Regardless of whether code comments should or shouldn't exist, I'm of the opinion that doc comments should exist for functions at the very minimum. Describe preconditions, postconditions, the expected parameters (and types if needed), etc. I hate seeing undocumented **kwargs in a function, and I'll almost always block a PR on my team if I see one where the valid arguments there are not blatantly obvious from context.
You can write comments, but you can't make your colleagues read them. They don't necessarily have to visit the originating file to read the docs.
Short variable names tend to lead different people to make different kinds of assumptions about the purpose and use of the variable. Those differences in understanding is where a lot of subtle bugs come from, or causes people to hit a dead end.
Just be clear and explicit. Its not gaming; you dont have to care about losing a couple extra frames to type out a few extra characters. Most IDEs have sufficient autocompletes so it's literally not even a problem in many cases.
You can write comments, but you can’t make your colleagues read them. They don’t necessarily have to visit the originating file to read the docs.
When do you need documentation? When you are down in the code or when you are sitting on the toilet browsing Confluence? If your goal is to make people read the documentation, then the documentation needs to be immediately there where you need it, not in some external thing like Confluence.
Same goes with if your goal is to make people update the documentation. That's much more likely to happen if the documentation is in a comment in the code than when you first have to go hunting to find the correct page in that steaming pile of mess that is confluence.
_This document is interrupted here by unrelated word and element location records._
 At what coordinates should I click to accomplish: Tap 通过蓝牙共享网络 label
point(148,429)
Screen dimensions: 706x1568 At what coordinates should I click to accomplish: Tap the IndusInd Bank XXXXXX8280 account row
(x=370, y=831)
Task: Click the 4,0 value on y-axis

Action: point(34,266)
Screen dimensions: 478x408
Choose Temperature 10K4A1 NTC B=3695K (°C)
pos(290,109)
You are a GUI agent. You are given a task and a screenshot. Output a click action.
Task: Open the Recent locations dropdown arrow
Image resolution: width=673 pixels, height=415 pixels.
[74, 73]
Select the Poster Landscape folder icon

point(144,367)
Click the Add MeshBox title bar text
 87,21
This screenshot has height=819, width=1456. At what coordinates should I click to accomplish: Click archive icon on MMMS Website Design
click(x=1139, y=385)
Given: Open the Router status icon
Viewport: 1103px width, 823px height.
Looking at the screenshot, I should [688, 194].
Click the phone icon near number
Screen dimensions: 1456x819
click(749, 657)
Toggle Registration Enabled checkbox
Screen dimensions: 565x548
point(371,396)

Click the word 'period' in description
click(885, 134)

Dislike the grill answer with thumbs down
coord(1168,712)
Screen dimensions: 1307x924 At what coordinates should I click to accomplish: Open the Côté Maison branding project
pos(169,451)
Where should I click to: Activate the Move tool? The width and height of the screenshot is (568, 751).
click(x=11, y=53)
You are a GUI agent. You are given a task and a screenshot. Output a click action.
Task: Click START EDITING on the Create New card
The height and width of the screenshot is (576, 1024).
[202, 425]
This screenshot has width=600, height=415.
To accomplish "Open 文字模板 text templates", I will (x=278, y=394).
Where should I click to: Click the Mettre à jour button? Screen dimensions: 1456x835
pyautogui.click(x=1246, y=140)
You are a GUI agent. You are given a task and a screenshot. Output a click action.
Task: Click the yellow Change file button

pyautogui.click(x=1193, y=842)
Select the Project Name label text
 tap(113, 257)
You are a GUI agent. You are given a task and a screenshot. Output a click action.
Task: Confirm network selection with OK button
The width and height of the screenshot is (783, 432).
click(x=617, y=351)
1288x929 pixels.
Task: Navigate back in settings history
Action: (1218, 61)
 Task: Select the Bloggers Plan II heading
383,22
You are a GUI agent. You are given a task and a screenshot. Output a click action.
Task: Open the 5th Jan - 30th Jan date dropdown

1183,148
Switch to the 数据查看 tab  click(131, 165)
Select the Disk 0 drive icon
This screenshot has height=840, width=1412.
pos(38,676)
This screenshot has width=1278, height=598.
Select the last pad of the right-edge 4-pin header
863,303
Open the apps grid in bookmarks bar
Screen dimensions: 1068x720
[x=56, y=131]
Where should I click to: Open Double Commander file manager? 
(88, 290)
Just be clear and explicit. Its not gaming; you dont have to care about losing a couple extra frames to type out a few extra characters. Most IDEs have sufficient autocompletes so it’s literally not even a problem in many cases.
You still only got so much screen real estate, and having huge names means that your lines get very long at times, which makes everything really hard to read.
Literate programming as an ideal works at very very high level and very very low level. Plumbing code often doesn't benefit from comments at all, and is the usually the most subject to refactoring. Code by amateurs/neophytes is often not gonna be written in such a way that a clear description of the intention or mechanics is achievable by the coder. Unobtainable standard, smh. I like comments with a 'why' at the top and a 'what' at the bottom (of the stack. I'm talking about abstraction layers. Why am I doing this piece of logic in the code you can clearly understand at the top, what the fuck am I doing these weird shenanigans with a fucking red-black tree of all things in this low level generic function)
My rule of thumb is, use short names if the context makes it clear. But do not make names too long and complicated (especially with Python :D). For me having unique names is also important, so I don't get confused. So not only too similar names are bad, especially if they all start like "path_aaa", "path_bbb" and such, then the eye can't distinguish them quickly and clearly. And searching (and maybe replace) without an IDE is easier with unique and descriptive names.
Sometimes its better to come up with a new name, instead adding a modification and make the name longer. This could be in a for loop, where inner loops edit variables and create a variation of it. Instead adding something like "_modified", try to find what the modification is and change from "date" to "now" instead "date_current".